TV Shows to Watch While You Wait for the Next Season of “Virgin River”
Netflix just announced it would be renewing its hit romance novel adaptation “Virgin River” for a fourth and fifth season. For those who’ve already devoured the soapy small town drama about a nurse practitioner who suffers more than one great tragedy and flees her life in Los Angeles to start over in, you guessed it, Virgin River, that’s excellent news.
But since it’s unknown exactly when season four will premiere (season three only just arrived in July, so there could be a wait!), there is some time to kill — why not kill it with a TV series or two that will remind you of all the things you love about “Virgin River”? Here are four that might just fit the bill.
[Note: Spoilers below.]
Think it’s impossible to find another show about a person in the medical field who deals with their grief by moving to a small, remote town and learning to live and love again while assisting quirky and sometimes attractive townspeople with their health problems? Well, you’re wrong. Instead of spending time in Virgin River, Calif., head over to Everwood, Colo. Instead of following the drama of nurse practitioner Mel Monroe (Alexandra Breckenridge), meet neurosurgeon-turned-general-practitioner Andy Brown (Treat Williams), his angsty teenage son Ephram (Gregory Smith), and precocious daughter Delia (Vivien Cardone). There are several great love stories awaiting you in “Everwood” (Ephram and Amy forever!), although it’s a little less steamy than “Virgin River” (it was a WB series, after all). There’s lots of drama, too — although it’s much more of the heartfelt variety and much less of the-pot-farmers-might-murder-us kind. Still, a great small town to get lost in, should you feel the need.
Available to watch on HBO Max and Amazon Prime Video
Is Doc Mullins (Tim Matheson) your favorite character on “Virgin River”? You are not alone. And if you’re looking for another cranky, stubborn small town GP whose practice gets infiltrated by a pretty lady from a big city whom he eventually grows a soft spot for, you are in for a treat.

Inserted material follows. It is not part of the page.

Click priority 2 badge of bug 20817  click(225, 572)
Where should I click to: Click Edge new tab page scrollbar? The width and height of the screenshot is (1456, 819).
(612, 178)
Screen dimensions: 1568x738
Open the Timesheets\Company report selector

That character description may fit Tim Matheson’s character in “Virgin River”, but it also fits Tim Matheson’s character in “Hart of Dixie“. In “Hart”, Matheson’s Brick Breeland has to contend with Dr. Zoe Hart (Rachel Bilson), an NYC doctor who inherits part of Brick’s practice when his medical partner and the father Zoe never knew about dies and leaves it to her. “Hart of Dixie” focuses much more on the lighter, quirky side of small town life (this small town is Bluebell, Ala.), and the series has an abundance of truly great love triangles to get caught up in.

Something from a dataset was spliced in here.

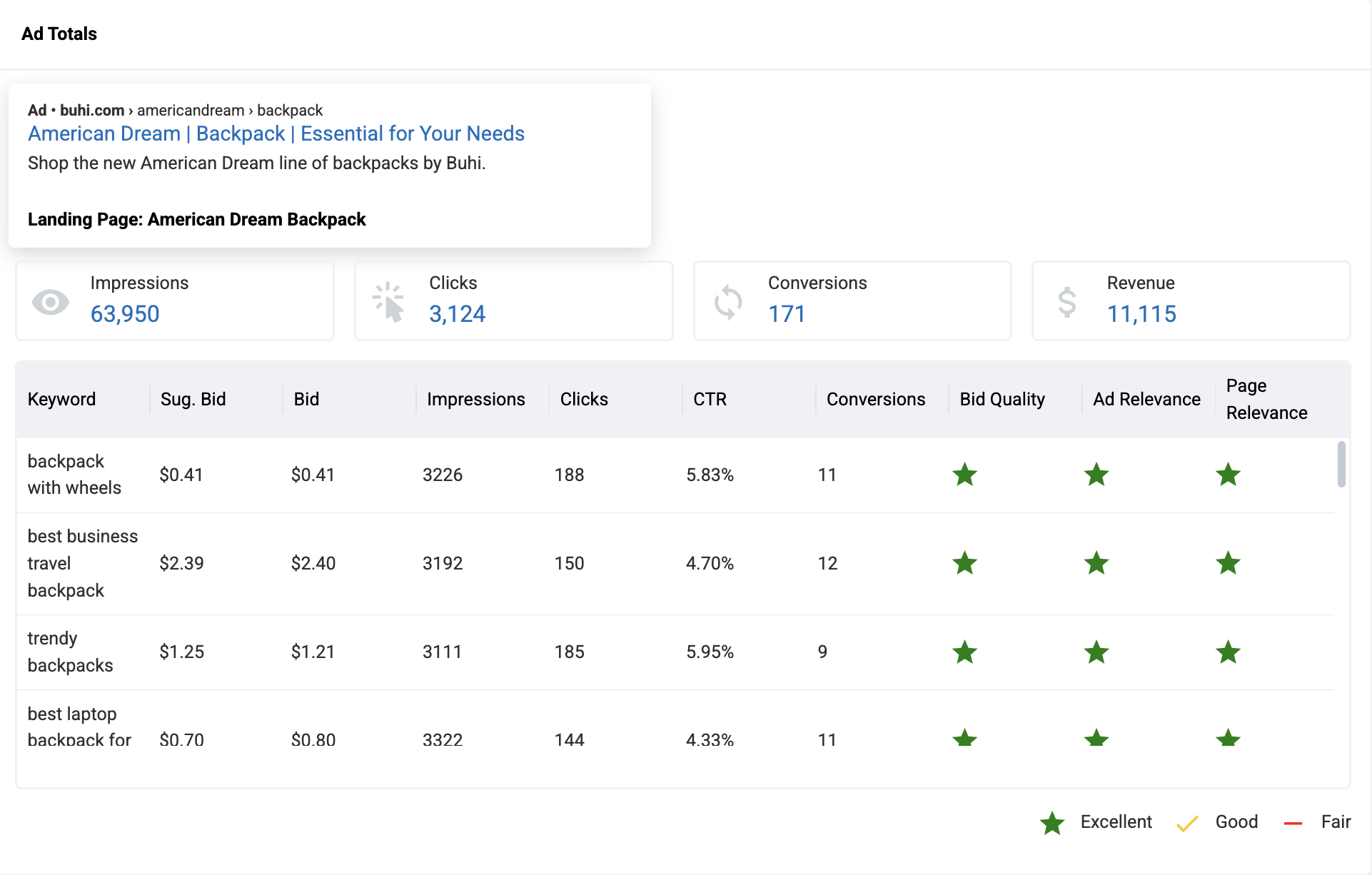Image resolution: width=1372 pixels, height=875 pixels.
Task: Click the Page Relevance column header
Action: [x=1266, y=399]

Available to watch on Amazon Prime Video
For the most part, “Virgin River” and Facebook Watch’s “Sorry For Your Loss” are wildly different shows story-wise and tonally, but thematically, the two series share something in common: Much of Mel Monroe’s character arc is tied to how she’s processing her grief — the series knows there isn’t a fast fix for what she’s processing and it lets it ebb and flow as she starts over. “Sorry For Your Loss” is another series about a young widow trying to pick up the pieces after she loses her husband. Leigh’s (Elizabeth Olsen) grief — both her wallowing in it and trying to move past it — is the main focus of the series, which picks up three months after the death of Leigh’s husband. Sure, there are other storylines that deal with Leigh’s mother Amy (Janet McTeer), her newly sober sister Jules (Kelly Marie Tran), and her also-grieving brother-in-law Danny (Jovan Adepo), but it always comes back to what Leigh’s going through. The series offers a deep, thoughtful, authentic dive into grief and its ripple effect.

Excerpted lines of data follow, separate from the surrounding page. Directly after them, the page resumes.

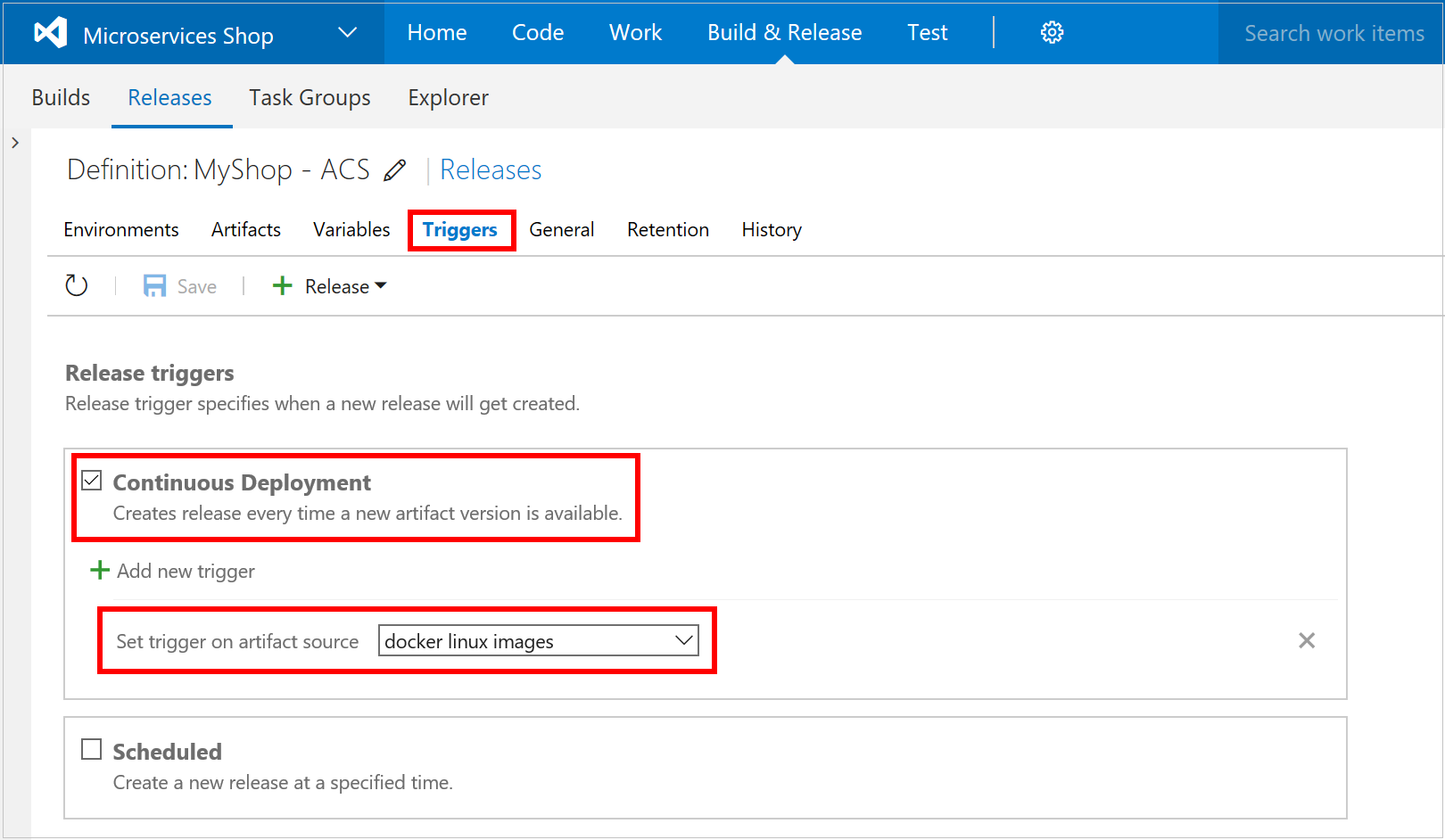Enable the Scheduled release trigger

[91, 749]
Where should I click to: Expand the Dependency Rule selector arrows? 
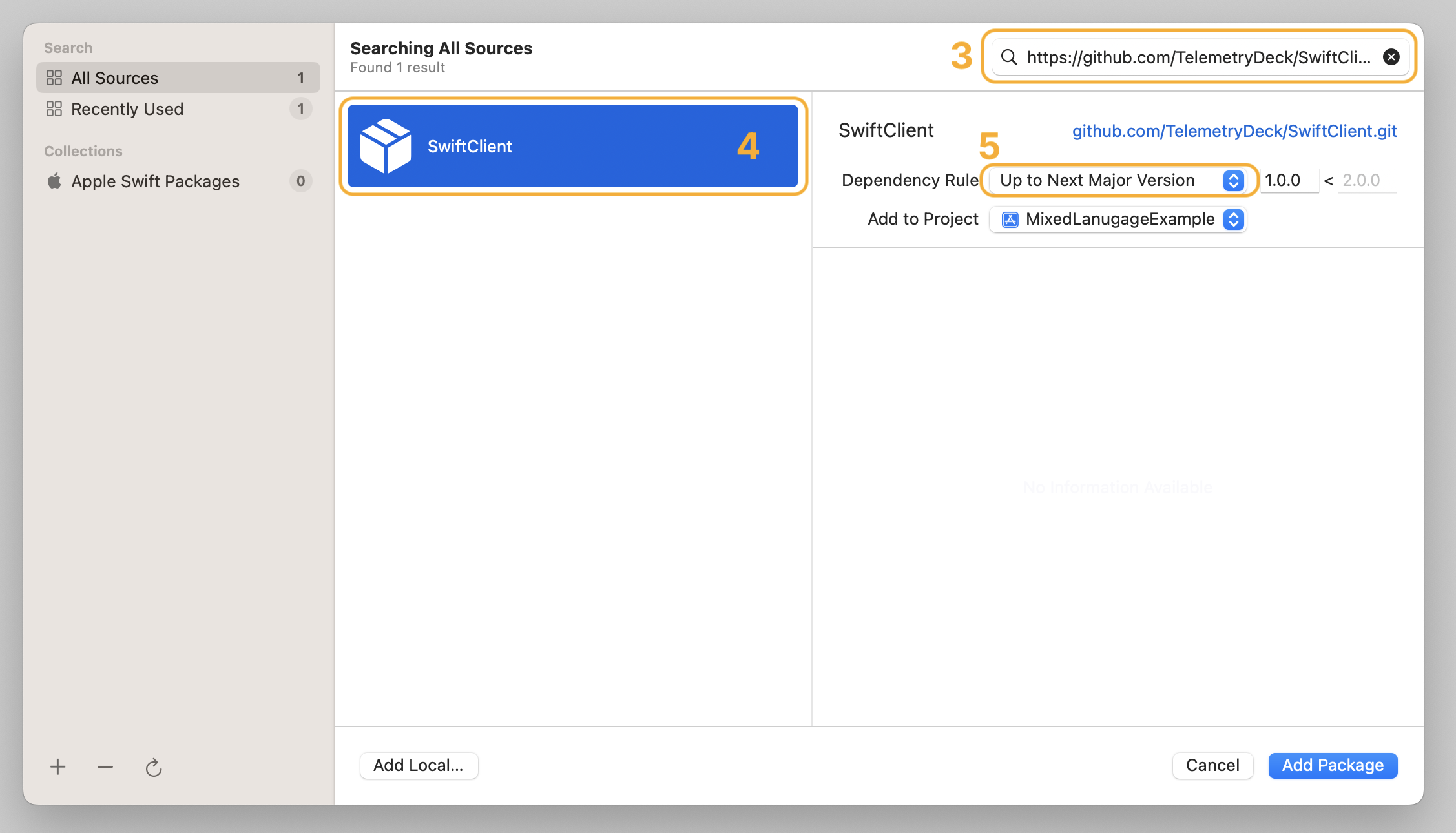click(x=1232, y=180)
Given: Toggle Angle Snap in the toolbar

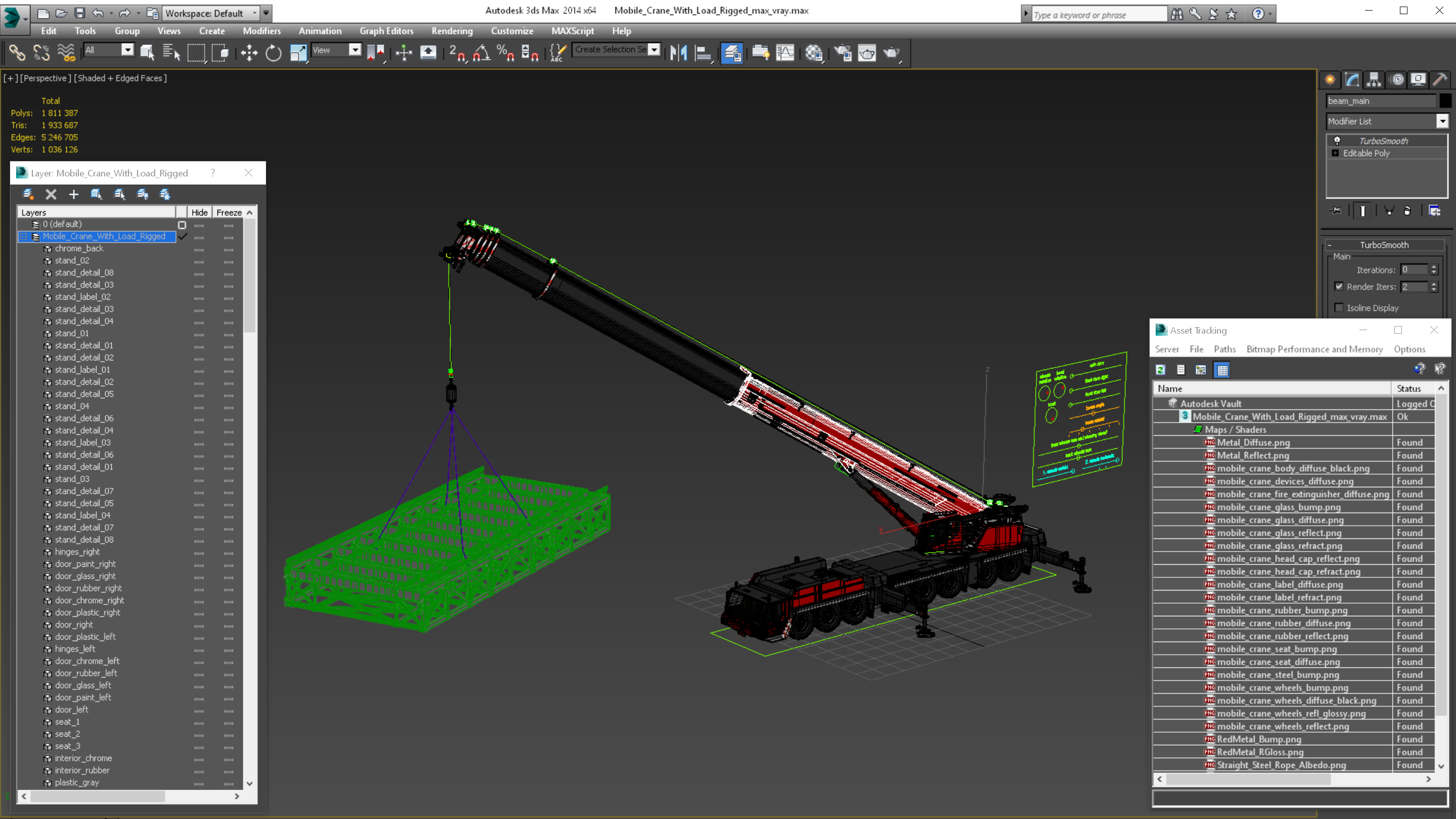Looking at the screenshot, I should click(481, 53).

Available to watch on Facebook Watch
Dealing with grief isn’t easy, as seen throughout the many characters in the series “This Is Us.” At the core of everything in the show is Jack, the father in the Pearson family who viewers learn is no longer alive from the very beginning of the series, although it remains unclear what happened to him until season two. In the first season of “Virgin River,” flashbacks also unfold what happened to Mel’s husband that she’s running away from. Both shows express what it’s like to move forward with life after a loved one is no longer around, at the same time, how to learn to keep their memory alive in a healthy, bearable way.